Upright tangle orchid

Scientific classification
- Kingdom: Plantae
- Clade: Tracheophytes
- Clade: Angiosperms
- Clade: Monocots
- Order: Asparagales
- Family: Orchidaceae
- Subfamily: Epidendroideae
- Genus: Plectorrhiza
- Species: P. erecta
- Binomial name: Plectorrhiza erecta (Fitzg.) Dockrill
- Synonyms: Cleisostoma erectum Fitzg.; Sarcochilus erectus (Fitzg.) F.Muell.; Sarcochilus tridentatus var. erectus (Fitzg.) F.M.Bailey; Sarcanthus erectus (Fitzg.) Rupp;

= Plectorrhiza erecta =

- Authority: (Fitzg.) Dockrill
- Synonyms: Cleisostoma erectum Fitzg., Sarcochilus erectus (Fitzg.) F.Muell., Sarcochilus tridentatus var. erectus (Fitzg.) F.M.Bailey, Sarcanthus erectus (Fitzg.) Rupp

Species of orchid

 Plectorrhiza erecta , commonly known as the upright tangle orchid, is an epiphytic or lithophytic orchid that has many coarse, cord-like roots, many bright green leaves and up to five yellowish orange, cup-shaped flowers with purplish blotches.
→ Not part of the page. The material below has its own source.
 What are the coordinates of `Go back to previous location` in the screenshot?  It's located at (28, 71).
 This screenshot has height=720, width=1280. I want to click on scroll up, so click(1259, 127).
It grows close to the ground on fibrous barked plants and only occurs on Lord Howe Island.

==Description==
Plectorrhiza erecta is an erect epiphytic or lithophytic herb with many long, tangled, cord-like aerial roots at the base of a stem 100-600 mm long. There are many bright green, more or less fleshy, leathery, narrow egg-shaped to oblong leaves 30-45 mm long and 12-18 mm wide. Between two and five yellowish orange flowers with purplish brown blotches, 8-10 mm long and 6-8 mm wide are borne on a flowering stem 30-40 mm long. The sepals and petals are fleshy, 3-4 mm long, about 1 mm wide and curved inwards. The labellum is white to cream-coloured, about 6 mm long, 4 mm wide with hairy side lobes and a blunt middle lobe. The middle lobe has a straight spur about 2 mm long and the column is purple. Flowering occurs from October to December.

==Taxonomy and naming==
The upright tangle orchid was first described in 1878 by Robert D. FitzGerald who gave it the name Cleisostoma erectum and published the description in his book Australian Orchids. In 1967 Alick Dockrill changed the name to Plectorrhiza erecta. The specific epithet (erecta) is a Latin word meaning "upright".

==Distribution and habitat==
Plectorrhiza erecta grows near the ground on the fibrous bark of trees and shrubs with its roots spreading over the bark, leaf litter and nearby rocks. It is found near the coast and at altitudes of up to 530 m on Lord Howe Island.